New Products Should Bring New Solutions
By some estimations, the average lifespan of an enterprise application is about a decade. Forty years after the start of the personal computing revolution, a large portion of enterprise development is replacing legacy systems. The reasons for replacement vary, but two big reasons are the system cannot support the current scale and the maintainability and reliability are low after a decade of patches. In any case, the decision is made to retire the old system and build a new one.
Given the decision to replace the system, it should be clear that the new needs are different from the needs when the system was originally developed. Yet many product managers will start the replacement process with an in depth inventory of the system's current functionality. Why does this happen?
The first set of reasons are generally associated with risk aversion, and the line of thinking starts with some simple, immediate facts. The existing system is serving a purpose for users or other systems. The new system will need to support these people or systems. And, we will need these other people or systems to switch from the existing system to the new system.

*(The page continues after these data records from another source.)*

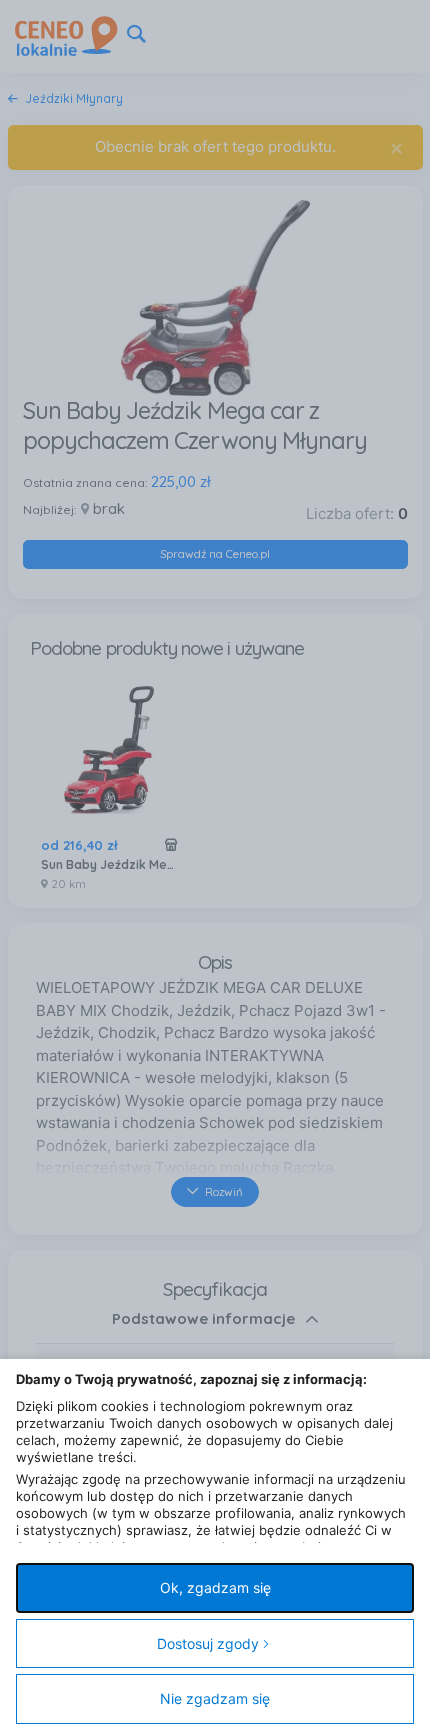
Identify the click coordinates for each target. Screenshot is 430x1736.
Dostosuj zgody (208, 1643)
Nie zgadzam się (215, 1698)
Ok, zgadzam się (215, 1587)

The solution to these problems is generally found to be some level of backwards compatibility. The reasoning goes: we don't want to break other systems, create a cascade of required changes in dependent systems, or retrain users. Therefore, we should require backwards compatibility with the current functionality and add on the new, desired functionality. This seems rational; we'll come back to it.
It's also worth considering that while the stated reason may be risk aversion, which might be proactive at some level, there is the reality that this approach could be driven by laziness. It's much easier to inventory existing functionality than to design better, more effective functionality. In an enterprise environment, it's easy to underestimate the impact of lack of engagement and imagination.
Let's consider a different set of facts, but this time let's consider opportunity instead of risk aversion. During the years that the existing product has been in place, the business has changed, the competition has changed, and the users have changed.
Also, technology has changed. There are more architectural choices from monoliths to micro services. There are new cloud services that are available to solve issues of availability and scalability. There are choices in API design between REST and GraphQL. There is better UX practices and more environments to run on.
Given all this new potential, why not build from the perspective of what competitive advantage the new system should provide and what features would entice users to adopt the new system? When you offer someone something that will make their life better, they will solve their own problems to adopt the new system. When you provide a system that reduces costs or generates revenue, the financial burden related to switching systems will be reduced or eliminated.
Which brings us back to the risk aversion mindset. When people adopt the risk aversion strategy, they rarely include the risk missed opportunities, yet it's opportunities that drive the business forward, the opportunity to do things better, faster, or cheaper. Build for opportunity.